OBJECTIF ÉNONCÉ 1 ▸ Selon l'extrait sur l'engagement paternel, pourquoi de plus en plus d'auteurs jugent-ils important de prendre en considération le vécu psychologique de la paternité ? Répondez en une à trois phrases.
OBJECTIF ÉNONCÉ 2 ▸ Poursuivez, s'il vous plaît, l'extrait sur l'engagement paternel à partir de sa dernière phrase.

EXTRAIT DE PAGE ▸
Outre sa dimension comportementale, l’engagement paternel comprend une composante intrapsychique qui renvoie à la nature affective de la relation à l’enfant et aux sentiments qu’elle implique, tels que les sentiments de stress ou de compétence que le père peut ressentir dans l’exercice de son rôle (Lacharité, 2004). De plus en plus d’auteurs soulignent l’importance de prendre en considération le vécu psychologique de la paternité, qui peut agir sur la qualité de l’engagement paternel (Le Camus et Zaouche-Gaudron, 1998; Palkovitz, 2002; Roggman et al., 2002; Schoppe-Sullivan et al., 2004). Le concept d’« expérience paternelle », qui rajoute à l’engagement paternel une dimension subjective, conduit à appréhender la paternité à travers le rapport de l’homme à sa propre expérience de père. Celle-ci permet de concevoir le père, non plus comme un objet, mais comme un sujet, et la paternité non plus comme un rôle à jouer ou des tâches à accomplir, mais comme une expérience personnelle. Elle est « constituée de l’ensemble des pratiques, mentales et comportementales, que l’homme dirige vers lui-même dans le but d’agir en conformité avec la conception qu’il se fait d’un père » (Lacharité, 2004 : 30).
La présente recherche a pour objectif de vérifier, à l’aide d’une méthodologie quantitative appliquée à un échantillon plus important, les résultats obtenus à travers les discours des pères par les recherches réalisées depuis les années 2000. Nous proposons d’étudier l’expérience paternelle en situation de précarité socio-économique par l’analyse de la façon dont les pères vivent leur paternité et s’engagent auprès de leurs enfants dans ce contexte. Cette information contribuera à une meilleure compréhension de la problématique qui leur est propre et conduira à proposer des pistes d’intervention mettant en oeuvre des moyens appropriés de prévention et de soutien socio-éducatif pour les pères.

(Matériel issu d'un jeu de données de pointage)
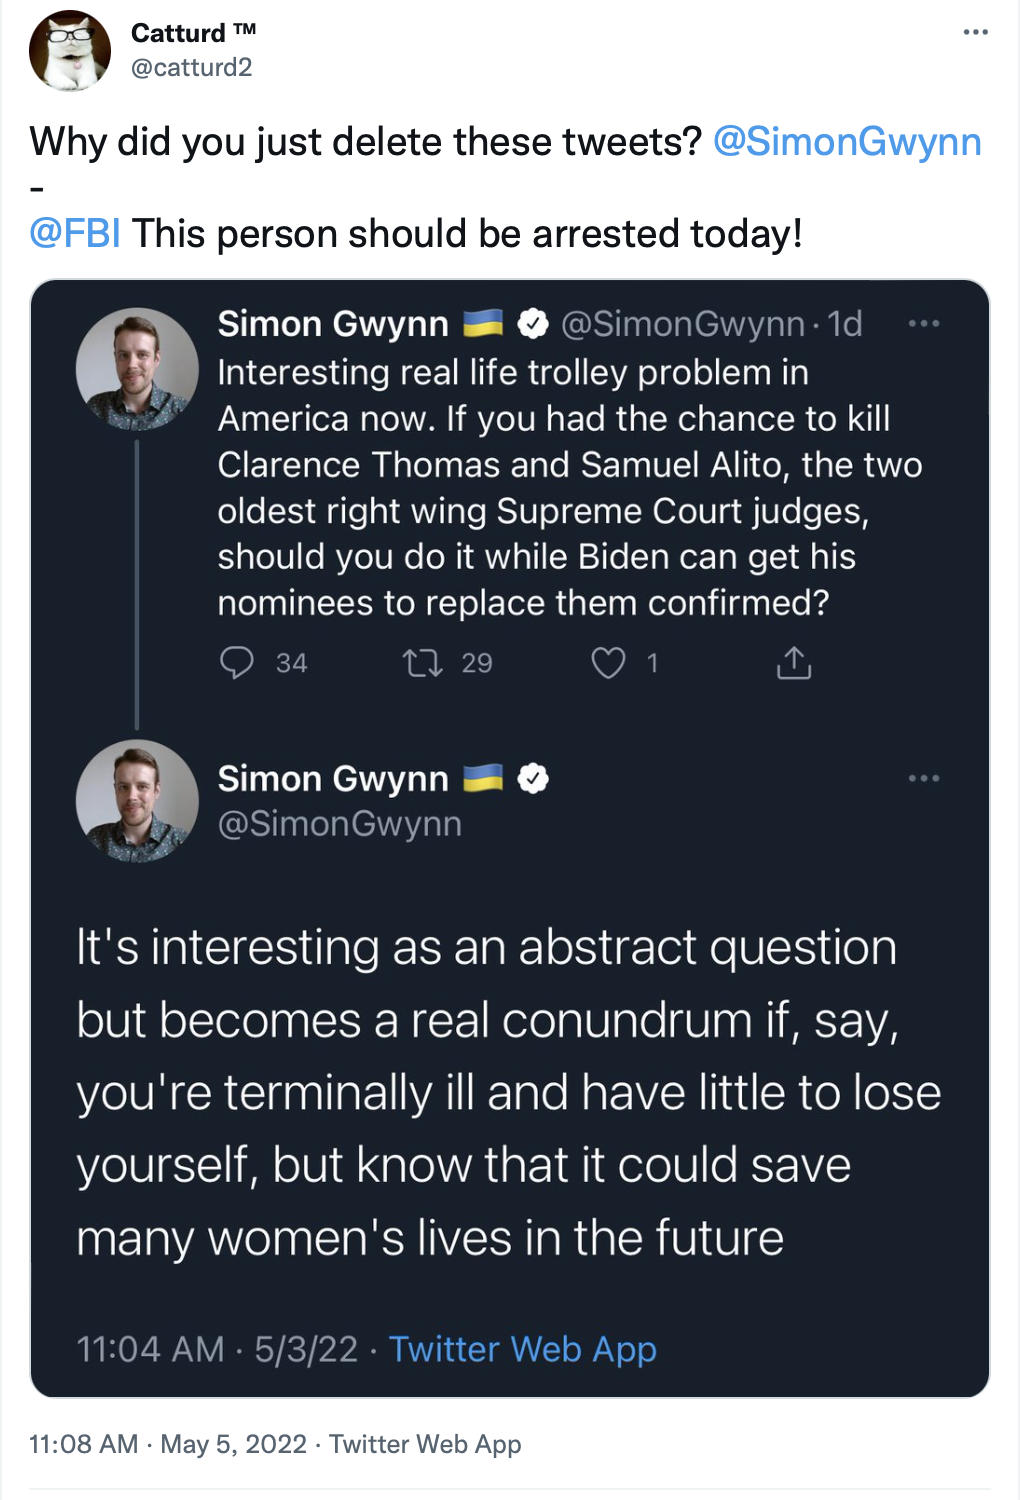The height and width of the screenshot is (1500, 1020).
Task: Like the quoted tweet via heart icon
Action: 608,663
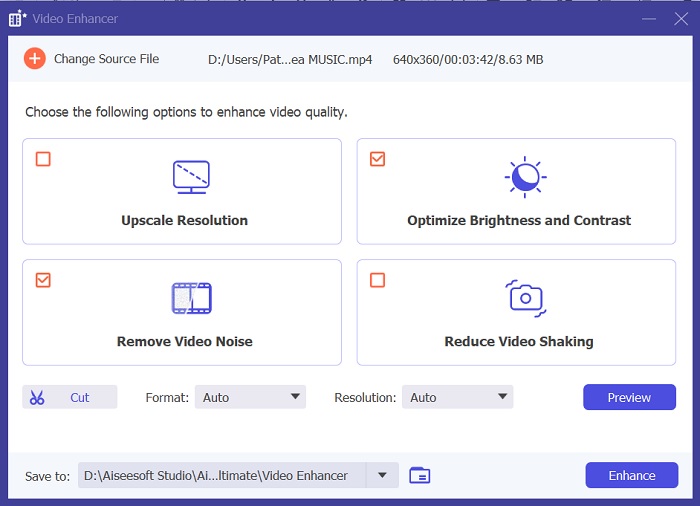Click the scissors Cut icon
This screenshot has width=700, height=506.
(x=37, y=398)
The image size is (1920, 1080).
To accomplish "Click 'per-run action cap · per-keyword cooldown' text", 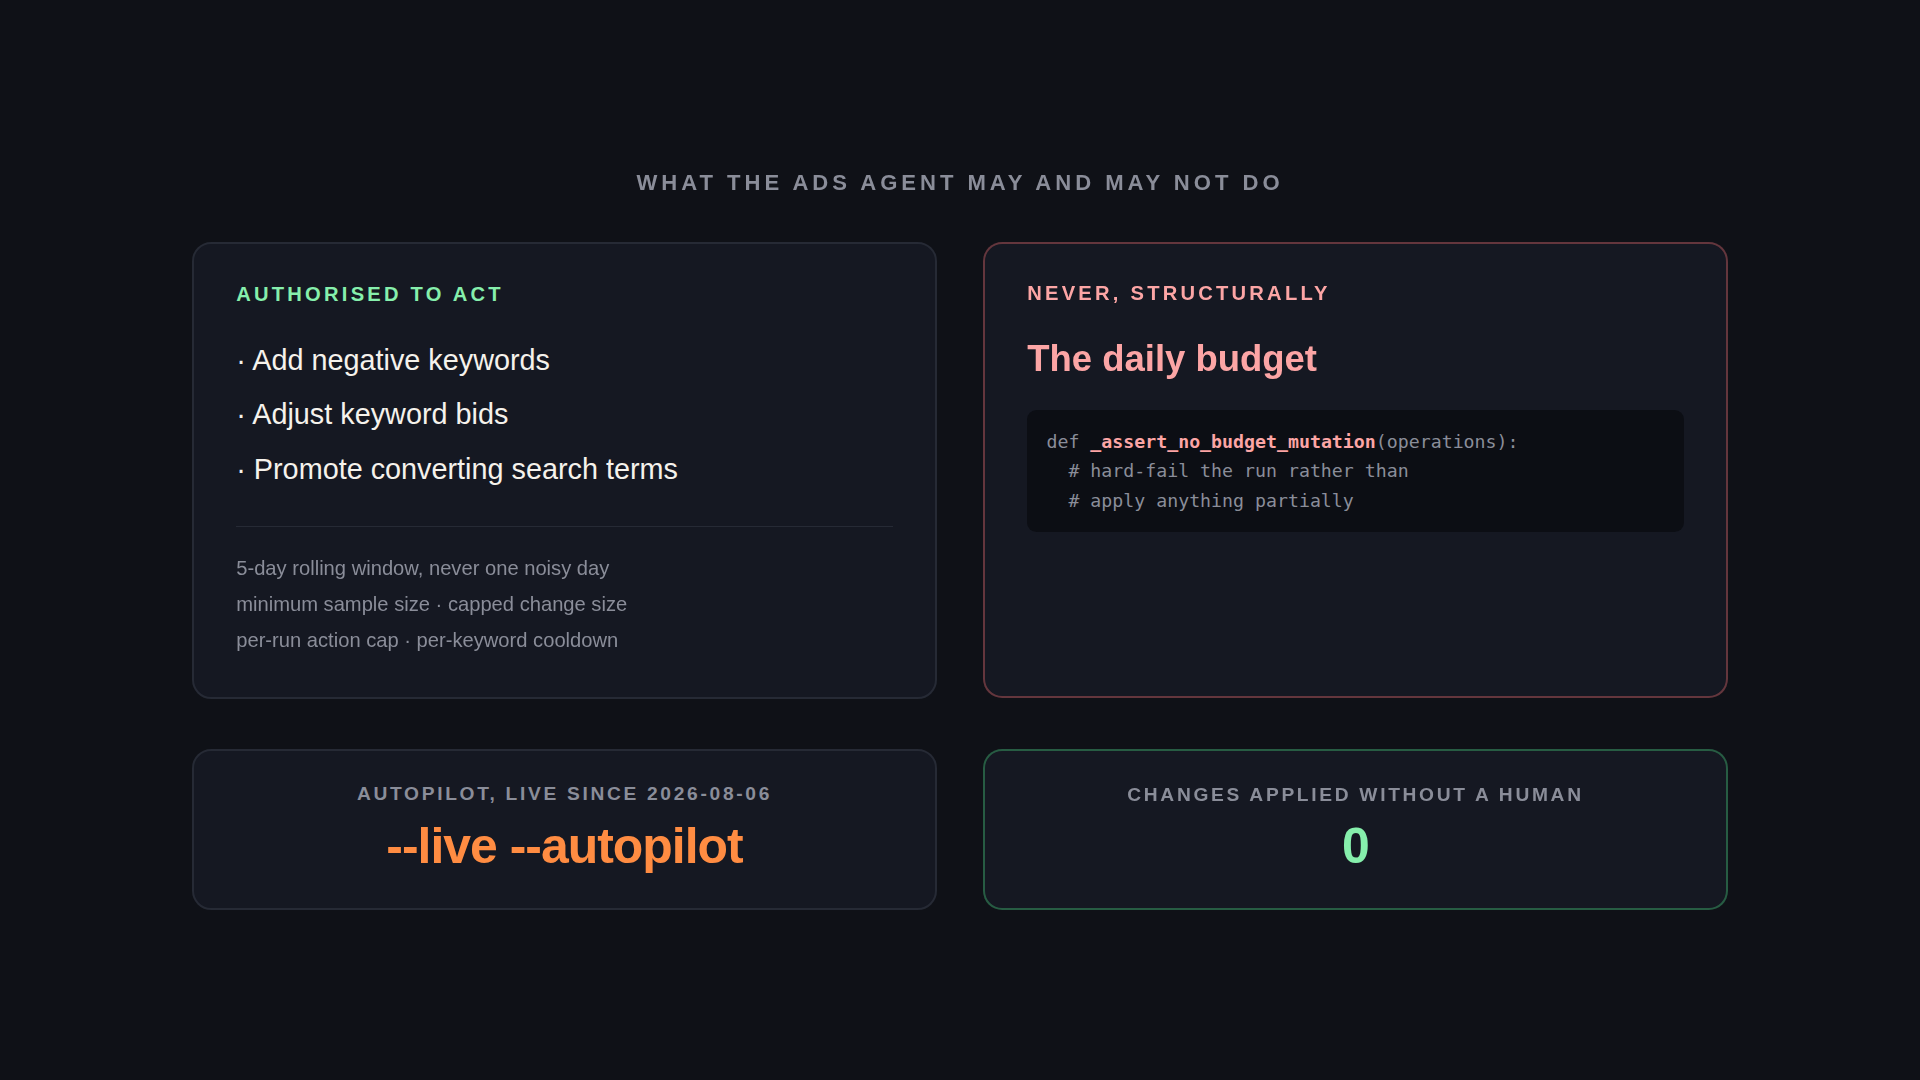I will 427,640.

RÉPONSE RÉDIGÉE 1 ▸ Ces auteurs jugent important de prendre en considération le vécu psychologique de la paternité parce qu'il peut agir sur la qualité de l'engagement paternel.

RÉPONSE RÉDIGÉE 2 ▸
3. Population et procédure
Cent quatre-vingt-sept pères de famille ayant au moins un enfant âgé de 2 à 6 ans ont répondu à un questionnaire autoadministré. Dans toutes les familles, les deux parents vivaient en couple dans le même foyer avec l’enfant[5]. Ceux-ci ont été contactés à travers des lieux d’accueil enfants-parents (LAEP), des écoles maternelles, mais aussi des maisons de chômeurs[6] et du Secours populaire, beaucoup de ces structures se situant dans des quartiers classés zones urbaines sensibles (ZUS) de Toulouse[7]. Le bouche-à-oreille a permis d’élargir l’échantillon à d’autres pères, les familles que nous rencontrions nous mettant en contact avec des familles de leurs connaissances. Le questionnaire était accompagné d’un courrier explicitant la démarche à suivre et était contenu dans une enveloppe prévue pour être refermée avant de nous être retournée, ce afin de permettre la confidentialité des réponses.
Les 187 pères sont répartis en deux groupes que nous nommerons « groupe précaire » (G1) et « groupe contrôle » (G2). Le groupe précaire est composé de 82 pères âgés de 19 à 54 ans (m = 37,04; σ = 7,44), leurs enfants (41 filles, 41 garçons) étant âgés de 24 à 79 mois (m = 45,30; σ = 15,16). Le groupe contrôle est constitué de 105 pères âgés de 27 à 57 ans (m = 37,64; σ = 5,87), leurs enfants (50 filles, 55 garçons) étant âgés de 22 à 78 mois (m = 45,76; σ = 14,77). Parmi les sujets, 80 % résident en zone urbaine. Notons également que le groupe précaire comprend une forte proportion de pères originaires de pays hors de l’Union européenne. En effet, la moitié d’entre eux (49,4 %) sont originaires d’un pays hors de l’UE (contre 9,5 % dans le groupe contrôle), dont près des trois quarts (70 %) sont d’origine maghrébine.
4. Instruments
4.1. La précarité socio-économique
La précarité socio-économique a été évaluée à travers un questionnaire de données sociodémographiques. Quatre indicateurs ont été retenus pour la construction de cette variable et ont été évalués comme suit :
Le revenu familial[8] par unités de consommation (UC)[9] est inférieur au seuil de pauvreté[10] s’il ne dépasse pas 10 560 euros annuels (INSEE).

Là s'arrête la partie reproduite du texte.